Questions…

A tricky, difficult, I even want to say yucky thing happened this week. A very close family member has had a hard time and responded in a way that they are not proud of.

And on being a part of this I have sunk into a scary hole of pain and fear. The world just feels like a scary place and I cannot cope with seeing my favourites get stung by the nastiness of it all.

Is this normal? I feel like a scratched record, the tune goes on but I keep getting pulled violently back to the realisation that someone I love is in pain. And so it begins….

I want to wrap them all in soft, cosy cotton wool. I can’t do that so to preserve myself I might run away and hide and retreat from any relationship with someone I love so much. Nope, that is silly. I will miss them and still feel this overwhelming sadness-pain. So I start thinking about not being here any more.

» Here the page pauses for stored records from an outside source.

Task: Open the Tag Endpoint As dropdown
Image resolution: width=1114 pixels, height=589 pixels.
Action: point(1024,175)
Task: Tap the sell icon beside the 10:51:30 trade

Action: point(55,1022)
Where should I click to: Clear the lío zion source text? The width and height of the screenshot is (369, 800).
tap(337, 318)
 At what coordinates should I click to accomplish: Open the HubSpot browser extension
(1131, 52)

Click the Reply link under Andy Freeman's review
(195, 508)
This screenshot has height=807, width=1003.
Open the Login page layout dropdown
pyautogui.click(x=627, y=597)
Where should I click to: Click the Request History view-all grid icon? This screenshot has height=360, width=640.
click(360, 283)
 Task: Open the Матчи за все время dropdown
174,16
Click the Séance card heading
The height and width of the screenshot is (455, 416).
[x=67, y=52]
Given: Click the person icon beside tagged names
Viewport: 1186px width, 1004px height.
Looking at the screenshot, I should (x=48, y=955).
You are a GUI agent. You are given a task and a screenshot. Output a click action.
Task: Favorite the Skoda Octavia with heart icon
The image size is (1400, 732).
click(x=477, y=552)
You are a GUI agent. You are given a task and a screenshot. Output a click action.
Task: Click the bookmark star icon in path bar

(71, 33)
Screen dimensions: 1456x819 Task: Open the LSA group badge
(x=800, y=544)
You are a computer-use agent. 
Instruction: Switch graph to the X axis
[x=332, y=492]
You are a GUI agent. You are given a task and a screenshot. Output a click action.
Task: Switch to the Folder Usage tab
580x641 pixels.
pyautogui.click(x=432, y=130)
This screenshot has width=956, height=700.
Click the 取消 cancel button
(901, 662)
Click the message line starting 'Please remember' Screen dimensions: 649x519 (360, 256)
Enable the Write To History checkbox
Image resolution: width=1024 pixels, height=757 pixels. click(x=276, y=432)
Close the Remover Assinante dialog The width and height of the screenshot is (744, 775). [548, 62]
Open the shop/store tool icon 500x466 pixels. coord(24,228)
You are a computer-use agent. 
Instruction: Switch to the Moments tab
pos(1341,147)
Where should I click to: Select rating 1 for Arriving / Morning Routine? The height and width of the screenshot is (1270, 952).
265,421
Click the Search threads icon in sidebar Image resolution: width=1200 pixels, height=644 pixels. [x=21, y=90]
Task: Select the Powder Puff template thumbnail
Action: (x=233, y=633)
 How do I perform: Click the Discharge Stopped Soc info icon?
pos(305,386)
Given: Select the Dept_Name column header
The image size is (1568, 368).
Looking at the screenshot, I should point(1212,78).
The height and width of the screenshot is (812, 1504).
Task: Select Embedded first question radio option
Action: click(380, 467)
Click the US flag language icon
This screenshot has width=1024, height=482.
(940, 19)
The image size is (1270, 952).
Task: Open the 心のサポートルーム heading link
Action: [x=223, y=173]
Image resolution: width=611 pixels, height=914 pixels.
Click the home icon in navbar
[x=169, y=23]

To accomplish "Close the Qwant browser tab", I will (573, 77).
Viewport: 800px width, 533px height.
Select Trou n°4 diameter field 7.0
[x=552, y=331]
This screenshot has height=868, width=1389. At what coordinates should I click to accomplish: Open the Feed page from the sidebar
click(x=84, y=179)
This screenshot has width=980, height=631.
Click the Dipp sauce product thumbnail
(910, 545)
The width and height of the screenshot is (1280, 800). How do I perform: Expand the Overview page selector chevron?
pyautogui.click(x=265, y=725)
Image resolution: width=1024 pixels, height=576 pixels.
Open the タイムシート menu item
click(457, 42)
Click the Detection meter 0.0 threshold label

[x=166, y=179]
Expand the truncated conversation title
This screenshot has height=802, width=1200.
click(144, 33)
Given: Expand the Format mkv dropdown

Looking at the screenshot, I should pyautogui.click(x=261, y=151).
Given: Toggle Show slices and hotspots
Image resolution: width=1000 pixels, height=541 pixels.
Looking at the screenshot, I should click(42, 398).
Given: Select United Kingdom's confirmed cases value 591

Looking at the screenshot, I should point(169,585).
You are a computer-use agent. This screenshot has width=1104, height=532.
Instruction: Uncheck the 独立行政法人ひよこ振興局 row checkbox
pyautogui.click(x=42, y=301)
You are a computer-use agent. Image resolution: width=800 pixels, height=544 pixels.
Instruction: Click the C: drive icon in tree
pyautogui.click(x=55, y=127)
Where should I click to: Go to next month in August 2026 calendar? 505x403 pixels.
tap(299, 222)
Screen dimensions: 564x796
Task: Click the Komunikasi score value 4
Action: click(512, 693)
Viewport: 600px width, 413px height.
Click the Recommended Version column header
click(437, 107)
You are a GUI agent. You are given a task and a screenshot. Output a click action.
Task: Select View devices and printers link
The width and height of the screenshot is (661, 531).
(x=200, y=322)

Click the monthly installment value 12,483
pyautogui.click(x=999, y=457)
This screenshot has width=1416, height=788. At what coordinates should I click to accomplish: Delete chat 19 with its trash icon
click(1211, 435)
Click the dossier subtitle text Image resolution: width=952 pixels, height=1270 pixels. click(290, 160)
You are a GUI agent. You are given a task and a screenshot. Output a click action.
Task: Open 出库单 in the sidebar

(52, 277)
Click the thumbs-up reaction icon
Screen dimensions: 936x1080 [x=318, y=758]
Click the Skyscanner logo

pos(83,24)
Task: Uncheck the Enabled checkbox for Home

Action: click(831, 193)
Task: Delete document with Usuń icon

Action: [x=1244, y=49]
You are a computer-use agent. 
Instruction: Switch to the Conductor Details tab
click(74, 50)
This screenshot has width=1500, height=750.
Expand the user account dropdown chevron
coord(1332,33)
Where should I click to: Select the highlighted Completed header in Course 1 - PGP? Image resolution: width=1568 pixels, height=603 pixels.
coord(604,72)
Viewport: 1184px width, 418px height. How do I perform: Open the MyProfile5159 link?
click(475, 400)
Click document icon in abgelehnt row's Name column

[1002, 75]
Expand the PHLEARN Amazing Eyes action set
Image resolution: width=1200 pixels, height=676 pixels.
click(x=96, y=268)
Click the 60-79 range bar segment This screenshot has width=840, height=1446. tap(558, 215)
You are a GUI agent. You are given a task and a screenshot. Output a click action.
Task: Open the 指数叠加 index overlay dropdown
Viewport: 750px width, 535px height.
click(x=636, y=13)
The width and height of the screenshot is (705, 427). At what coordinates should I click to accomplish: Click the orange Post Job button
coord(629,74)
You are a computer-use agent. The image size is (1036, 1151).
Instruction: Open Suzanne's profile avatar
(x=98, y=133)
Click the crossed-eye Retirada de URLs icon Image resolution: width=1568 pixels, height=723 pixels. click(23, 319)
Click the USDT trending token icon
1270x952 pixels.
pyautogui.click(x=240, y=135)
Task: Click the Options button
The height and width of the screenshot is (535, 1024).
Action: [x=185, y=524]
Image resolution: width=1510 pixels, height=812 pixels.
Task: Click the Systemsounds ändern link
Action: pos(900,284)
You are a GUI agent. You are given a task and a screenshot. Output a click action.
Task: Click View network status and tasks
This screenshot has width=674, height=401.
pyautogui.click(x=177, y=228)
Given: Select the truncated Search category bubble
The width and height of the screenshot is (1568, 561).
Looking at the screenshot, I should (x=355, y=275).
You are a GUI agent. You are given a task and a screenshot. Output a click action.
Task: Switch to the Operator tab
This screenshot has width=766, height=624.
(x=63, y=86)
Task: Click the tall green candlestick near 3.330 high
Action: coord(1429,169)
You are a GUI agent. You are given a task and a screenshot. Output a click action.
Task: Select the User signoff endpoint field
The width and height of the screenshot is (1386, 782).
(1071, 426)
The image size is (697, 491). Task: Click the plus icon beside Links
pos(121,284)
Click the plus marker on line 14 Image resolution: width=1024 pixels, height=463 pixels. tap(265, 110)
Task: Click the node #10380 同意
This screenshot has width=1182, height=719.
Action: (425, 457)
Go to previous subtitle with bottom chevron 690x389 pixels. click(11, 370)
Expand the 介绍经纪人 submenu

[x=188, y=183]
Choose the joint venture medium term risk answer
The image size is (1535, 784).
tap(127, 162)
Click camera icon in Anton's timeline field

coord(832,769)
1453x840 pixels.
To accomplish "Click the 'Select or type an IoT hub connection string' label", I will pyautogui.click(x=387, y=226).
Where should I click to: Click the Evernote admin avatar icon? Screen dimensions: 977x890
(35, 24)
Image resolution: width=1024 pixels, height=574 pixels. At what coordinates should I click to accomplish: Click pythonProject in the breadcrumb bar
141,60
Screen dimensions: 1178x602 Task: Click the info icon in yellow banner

How do I do this? How do I not feel this mind-bending pain? Does everyone feel this? Is this part of my mental illness? Do some of us just suffer heart ache more?

There is no title.

I am feeling intensely down right now.

These moments scare me. I have to literally keep myself up and buoyant in a very conscious way. I have to text friends, cuddle my cat, go to people or else I will hurt myself or start planning the end and then sink further down towards those plans.

When I am in my lowest state I feel this way for a longer term. I get so down I cannot find a way up. I start planning the way to end my life, only twice have I taken action to do this. I am quite well these days but still having these scary moments. They usually pass quickly.

Writing this helps. It helps remind me that this is a moment. I have named up what helps. I have done these things.

This is just one part of depression that is so hard to describe. People love to say “we all get down” or even “I have hard times but I don’t think about killing myself!”.

I was a very short hop skip and jump to “This is awful, nothing has changed. I am hopeless. Everyone is sick of me. I don’t want to be alive here anymore. I want to die now. I’ll take all my medication”.

I will do the things I spoke about. I will take care of myself. I will ride this night out and I am sure I will be in more peace tomorrow.